• 抜粋:
⟨

悲しい出来事
【106日目 6,518km】
絶景・モニュメントバレーで朝日を迎え、
いざ走り出そうとするも前輪がフニャフニャ。
“やれやれ”とため息をつきながら、予備のチューブと交換です。
実は前夜、夕日を待っている時に
左足親指を“ヒアリ”に刺されるというトラブルもありました。
裸足にサンダルだったのですが、
突然、成人男性に爪の先っちょで
おもっきり強くつねられたくらいの痛みと
同時に燃えるような熱さも感じる未体験の刺激。
朝になってもタンスにひどくぶつけた時のような痺れが続いてました。
赤土の地域をご旅行の際はお気をつけください。
チューブ交換もスムーズに完了し、
気を取り直して再出発。
ここモニュメントバレーを境に
ユタ州からアリゾナ州に突入です。
乾いた荒野の大地、砂漠の旅は
まだまだ続く。
と、ほどなくしてまたパンク。
しっかり確認したはずのタイヤに
おそらくトゲが残ってたようです。
予備チューブがもうないので、
穴を塞ぐべく修理キットを
取り出したところでビックリ。
写真のパッチを接着剤で貼り付ける
必要があるのですが、
日毎続く暑さのせいで、
接着剤がカバンの中で爆発してました。
さすがに予想外。
これでは修理はできない…。
本当にどうしようもなかったので
お世話になった人にお渡しする
ステッカーで応急処置を。
置かれた環境で
いかに問題を解決できるか。
旅の経験が問われます。
ところが、やっぱりそんな甘くない。
すぐに空気は抜けふにゃふにゃに。
ついにお手上げ、
ヒッチハイクをすることに。
ただキャンピングカーが多く
なかなか乗せてもらえません。
1時間ほど路肩で手をあげ続け、
ついにトラックが停まってくれました。
このあたりは「ナバホ・ネイション」と呼ばれ
ネイティブアメリカンの人々の居留地となっております。
アジア人にも似た顔立ちで、
どこか親近感を感じずにはいられないドライバーさんに
20kmほど離れた「カリェンテ」の町まで乗せてもらいました。
接着剤も購入し、
自動車整備の工場にて腰を据えて
修理作業をさせてもらうことに。
パンク修理、今回の旅では3回目です。
距離の割りには少ない方かな。
メキシコ以降、増えるだろうけど。
タイヤをよく見ると、パインツリーの
棘が2つも刺さってました。
この地域に生える木なので
しばらく続く可能性もありそう。

⟩

• 抜粋した行:
⟨

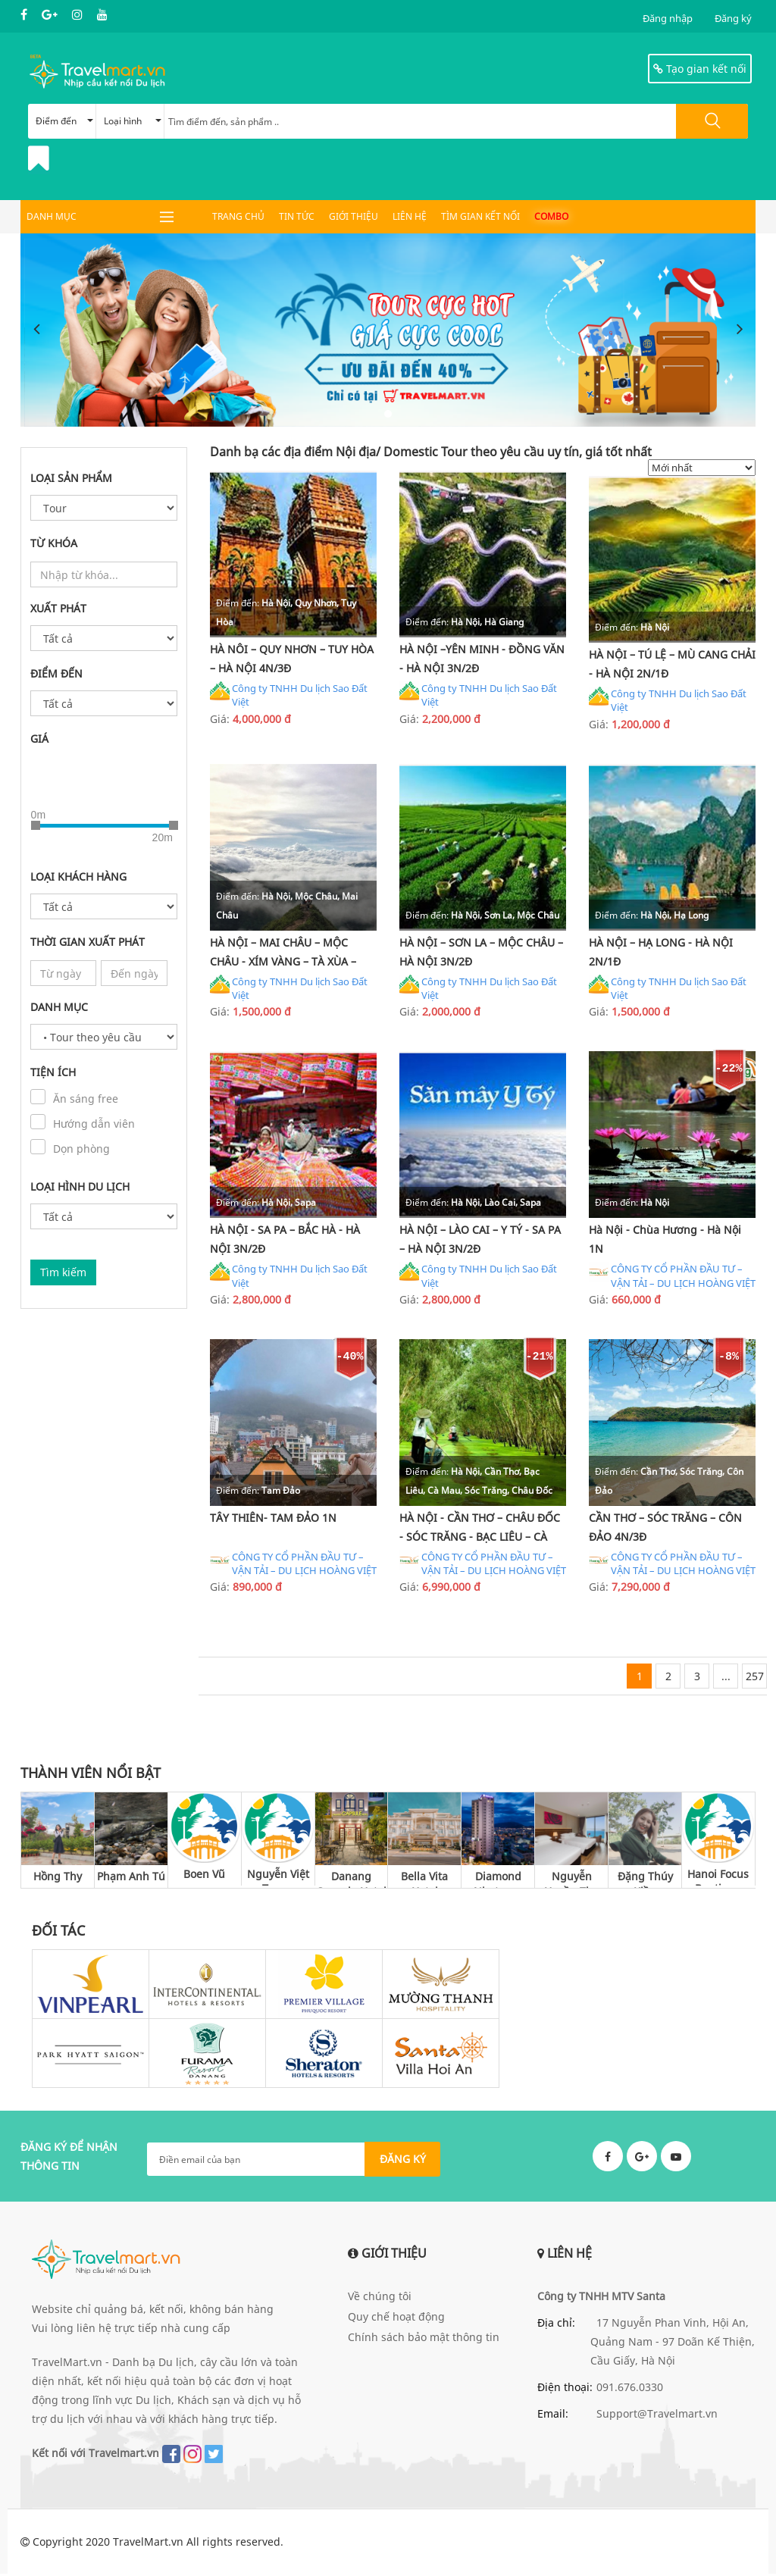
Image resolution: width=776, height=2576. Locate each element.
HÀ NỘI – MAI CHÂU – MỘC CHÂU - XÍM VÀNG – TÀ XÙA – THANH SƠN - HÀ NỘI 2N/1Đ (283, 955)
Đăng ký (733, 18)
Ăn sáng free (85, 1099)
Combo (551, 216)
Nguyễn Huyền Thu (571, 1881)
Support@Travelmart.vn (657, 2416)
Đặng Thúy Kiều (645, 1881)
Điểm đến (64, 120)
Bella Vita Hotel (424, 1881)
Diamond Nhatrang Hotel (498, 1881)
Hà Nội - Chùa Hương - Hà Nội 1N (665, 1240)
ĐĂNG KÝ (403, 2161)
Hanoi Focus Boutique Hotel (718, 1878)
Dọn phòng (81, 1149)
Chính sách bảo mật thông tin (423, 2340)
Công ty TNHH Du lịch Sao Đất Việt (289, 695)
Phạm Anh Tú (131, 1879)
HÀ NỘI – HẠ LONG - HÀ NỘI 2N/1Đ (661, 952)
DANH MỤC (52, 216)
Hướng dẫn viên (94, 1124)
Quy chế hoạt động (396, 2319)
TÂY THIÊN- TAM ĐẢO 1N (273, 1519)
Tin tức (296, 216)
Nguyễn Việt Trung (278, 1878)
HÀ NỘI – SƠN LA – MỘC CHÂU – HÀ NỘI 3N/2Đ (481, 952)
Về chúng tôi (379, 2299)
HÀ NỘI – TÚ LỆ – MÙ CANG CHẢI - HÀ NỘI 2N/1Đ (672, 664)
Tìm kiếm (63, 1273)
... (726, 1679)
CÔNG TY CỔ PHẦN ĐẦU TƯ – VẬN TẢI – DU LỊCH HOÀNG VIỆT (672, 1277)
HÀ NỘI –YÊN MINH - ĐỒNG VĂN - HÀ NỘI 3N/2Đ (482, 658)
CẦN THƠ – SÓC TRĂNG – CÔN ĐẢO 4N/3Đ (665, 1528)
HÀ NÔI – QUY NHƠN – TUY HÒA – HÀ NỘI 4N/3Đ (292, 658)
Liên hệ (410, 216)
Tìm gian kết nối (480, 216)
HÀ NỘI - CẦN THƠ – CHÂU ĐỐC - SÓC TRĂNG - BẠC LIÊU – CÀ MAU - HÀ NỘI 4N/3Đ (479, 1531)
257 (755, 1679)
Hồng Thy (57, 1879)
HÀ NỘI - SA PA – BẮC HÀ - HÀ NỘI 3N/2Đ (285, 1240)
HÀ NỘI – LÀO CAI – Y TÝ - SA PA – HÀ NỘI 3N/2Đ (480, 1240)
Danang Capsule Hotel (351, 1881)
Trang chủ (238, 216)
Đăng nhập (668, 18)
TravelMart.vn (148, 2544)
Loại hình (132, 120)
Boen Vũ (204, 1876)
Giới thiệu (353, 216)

⟩

• 課題 1:
抜粋の一文「赤土の地域をご旅行の際はお気をつけください。」を英語に訳してください。
• 課題 2:
抜粋のうち、「ここモニュメントバレーを境に」で始まり「接着剤がカバンの中で爆発してました。」を含むところまでを一字一句そのまま書き写してください。

• 結果 1:
If you travel in a red-soil region, please be careful.

• 結果 2:
ここモニュメントバレーを境に
ユタ州からアリゾナ州に突入です。
乾いた荒野の大地、砂漠の旅は
まだまだ続く。
と、ほどなくしてまたパンク。
しっかり確認したはずのタイヤに
おそらくトゲが残ってたようです。
予備チューブがもうないので、
穴を塞ぐべく修理キットを
取り出したところでビックリ。
写真のパッチを接着剤で貼り付ける
必要があるのですが、
日毎続く暑さのせいで、
接着剤がカバンの中で爆発してました。